Quoted passage:
Many, many months after rock star David Crosby struck a deal to sell his classic schooner to Beau and Stacey Vrolyk, the deal was instead stuck, dead in the water. But that’s not where this story ends—or begins. Two stories, really.
John Alden design No. 356B launched in 1947 in British Honduras, land of the Mayas, and the 59-foot schooner Mayan is a celebrity today wherever she goes. Pampered inch by inch and pound for pound, all 70,000 pounds, Mayan is home-ported in San Francisco Bay as the flagship of St. Francis Yacht Club. Under 2023 Commodore Beau Vrolyk, there is gravitas in that. How it came to be, after those many, many perplexing months of waiting to buy, is one story.
Mayan, however, had already touched the hearts of millions—millions who might not know the boat beyond their imaginings of a song about “wooden ships, on the water, very free and easy.” A reader might recognize the words and phrasing of the troubadour who owned Mayan for 45 years, from 1969 to 2014. If something made to go places can be said to be an anchor, Mayan was that, the emotional anchor in Crosby’s rich but tumultuous life.
When Crosby bought Mayan out of the charter trade in 1969, he was riding the height of fame. His earliest musical hits with the Byrds had included a cover of Bob Dylan’s “Tambourine Man” that defined folk rock. Later came the Byrds’ own (ahem) “Eight Miles High.”Now, the eponymous debut album of Crosby, Stills & Nash was shooting straight to the top, and the three were honored as best new artists at the 1969 Grammy Awards. It was a heady time. Woodstock lay on the horizon. The political landscape was ablaze. And along with the discovery that he could harmonize with Stephen Stills and Graham Nash to create a unique sound came a preference to think of the group not as a band, but as individuals. They would be together or not, harmonizing or not and feuding or not, for the rest of their personal and professional lives.

Extracted information:

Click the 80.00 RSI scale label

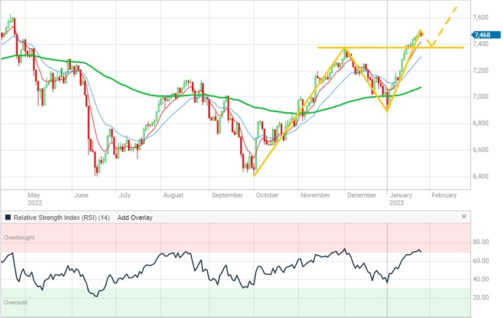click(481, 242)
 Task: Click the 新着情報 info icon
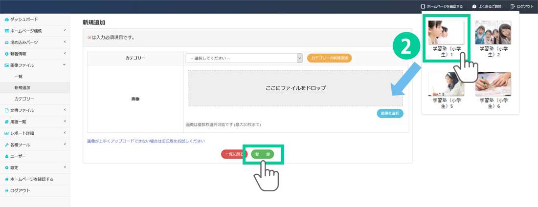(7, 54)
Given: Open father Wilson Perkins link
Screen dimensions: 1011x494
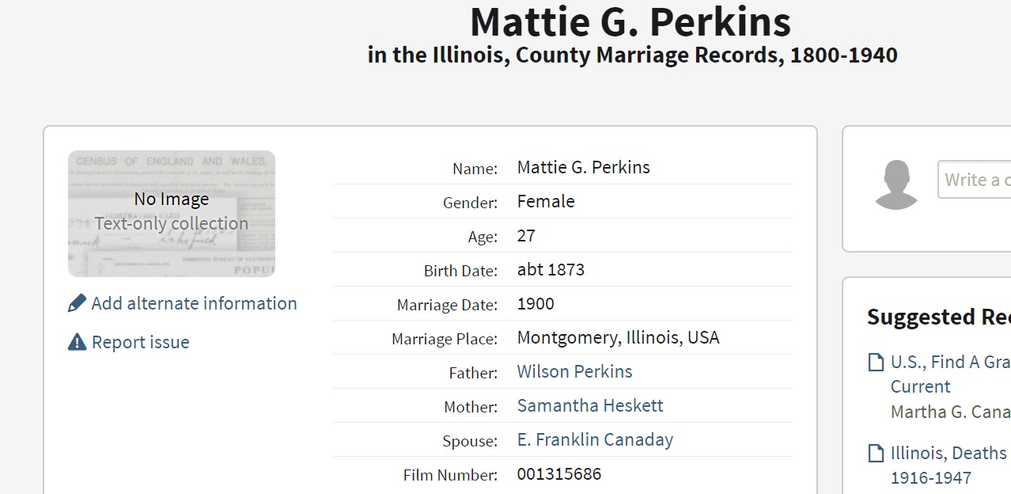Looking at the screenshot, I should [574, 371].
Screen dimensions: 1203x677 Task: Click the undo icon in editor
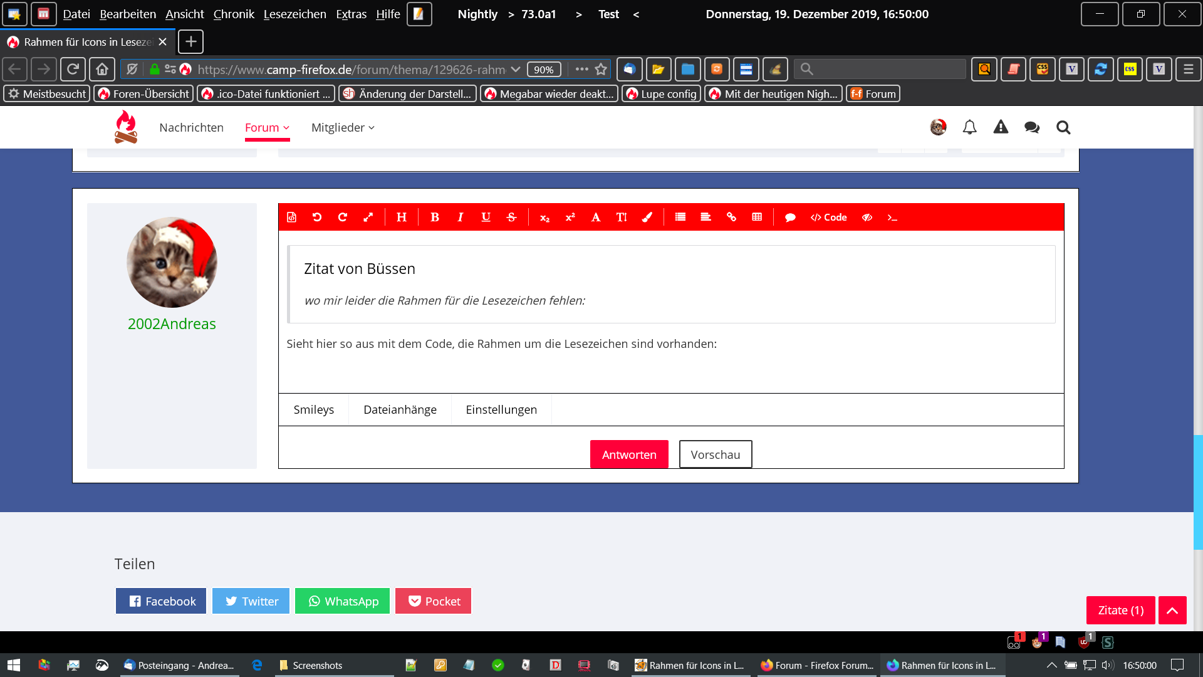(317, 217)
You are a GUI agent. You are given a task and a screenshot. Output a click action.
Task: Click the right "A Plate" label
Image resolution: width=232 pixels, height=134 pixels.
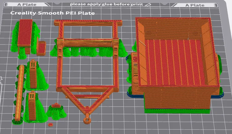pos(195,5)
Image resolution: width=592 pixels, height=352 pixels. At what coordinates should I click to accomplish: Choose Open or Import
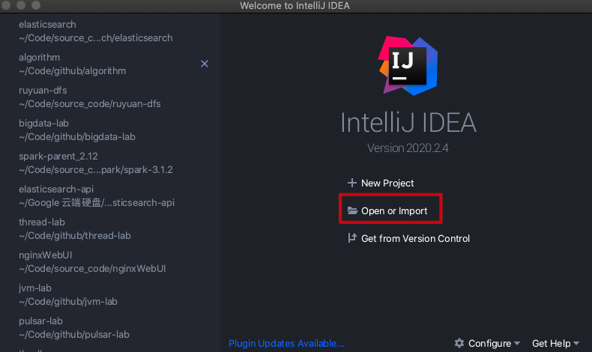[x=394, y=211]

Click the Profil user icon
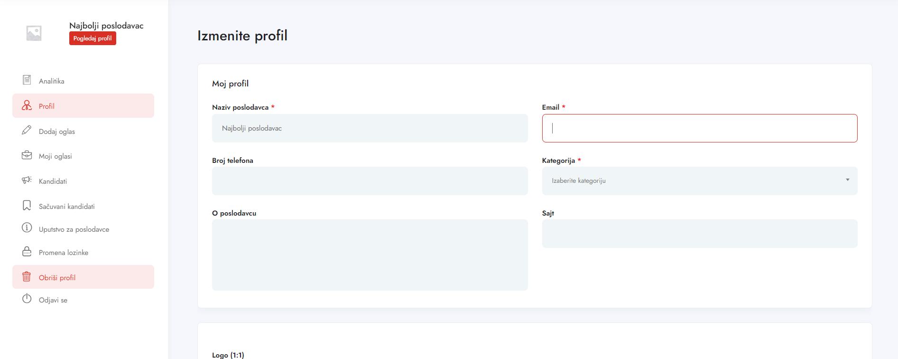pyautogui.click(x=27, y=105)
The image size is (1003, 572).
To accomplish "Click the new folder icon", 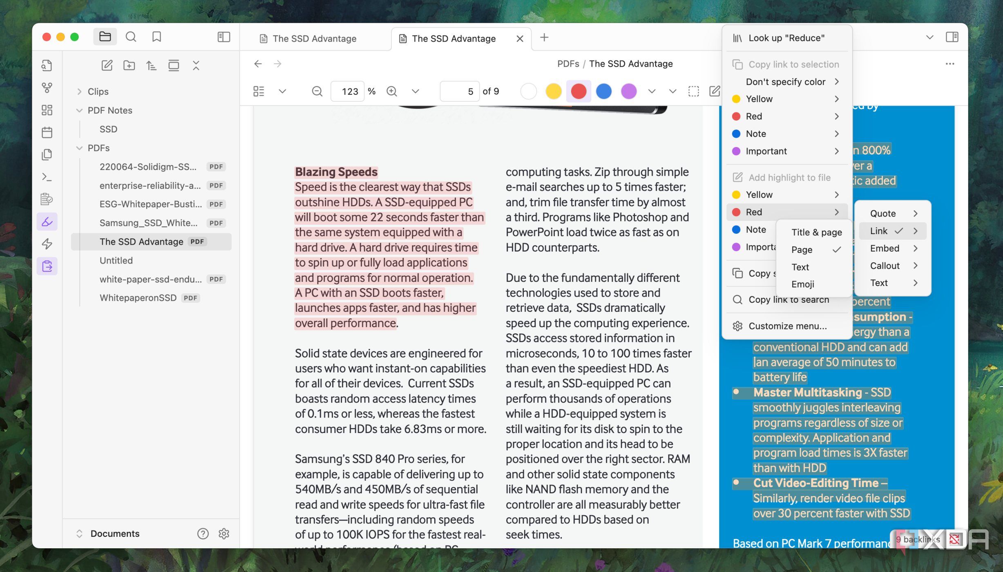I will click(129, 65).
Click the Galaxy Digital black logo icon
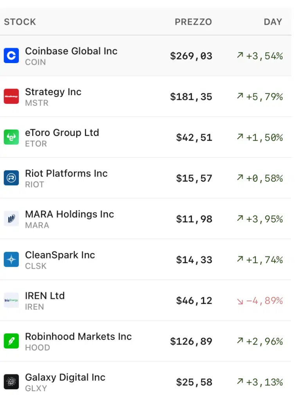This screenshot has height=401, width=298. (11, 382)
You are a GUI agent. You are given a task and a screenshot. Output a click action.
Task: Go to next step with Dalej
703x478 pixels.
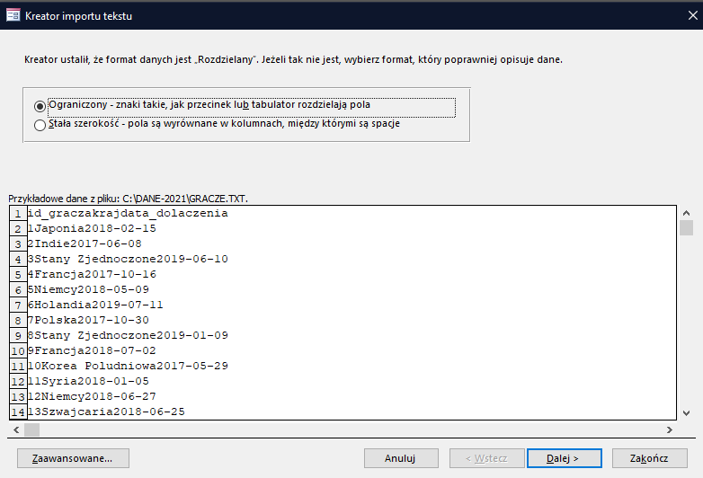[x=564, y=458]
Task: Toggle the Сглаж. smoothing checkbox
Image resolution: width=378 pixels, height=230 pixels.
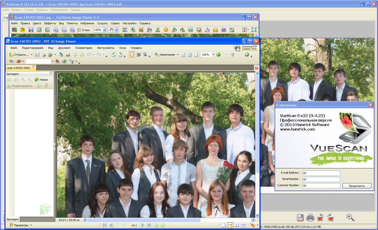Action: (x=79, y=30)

Set tasks:
- A) Answer these about the passage on the schooner Mayan, one answer per line:
(i) In what year and where was Mayan launched?
(ii) For how many years did Crosby own Mayan?
(iii) Which Bob Dylan song did the Byrds cover?
- B) Go on with the passage about the schooner Mayan, picking up after its final sentence.

Answer list:
- A)
(i) 1947, in British Honduras
(ii) 45 years
(iii) "Tambourine Man"

- B)
It was in a period of feuding and drifting that Crosby spotted Mayan for sale in Port Everglades, Florida. Think of it as one of the great love-at-first-sight sagas of his generation. A loan from Peter Tork of The Monkees—flush with TV money—closed the purchase, and Crosby called it “the best money I ever spent.” By and by, he cruised the boatfrom Florida through the Caribbean, through the Panama Canal, and up the coast of the Americas to the Golden Gate Bridge, where Mayan became a fixture on San Francisco Bay.
Arriving in the early 1970s, Crosby docked Mayan at a new home in downtown Sausalito, a long walk out Pier 2, which might as well have had a red carpet for all the names-you-know who made the walk. To pick just one, Joni Mitchell was inspired to sing, writing herself into the story: “There’s a man who’s been out sailing, in a decade full of dreams, and he takes her to a schooner, and he treats her like a queen.”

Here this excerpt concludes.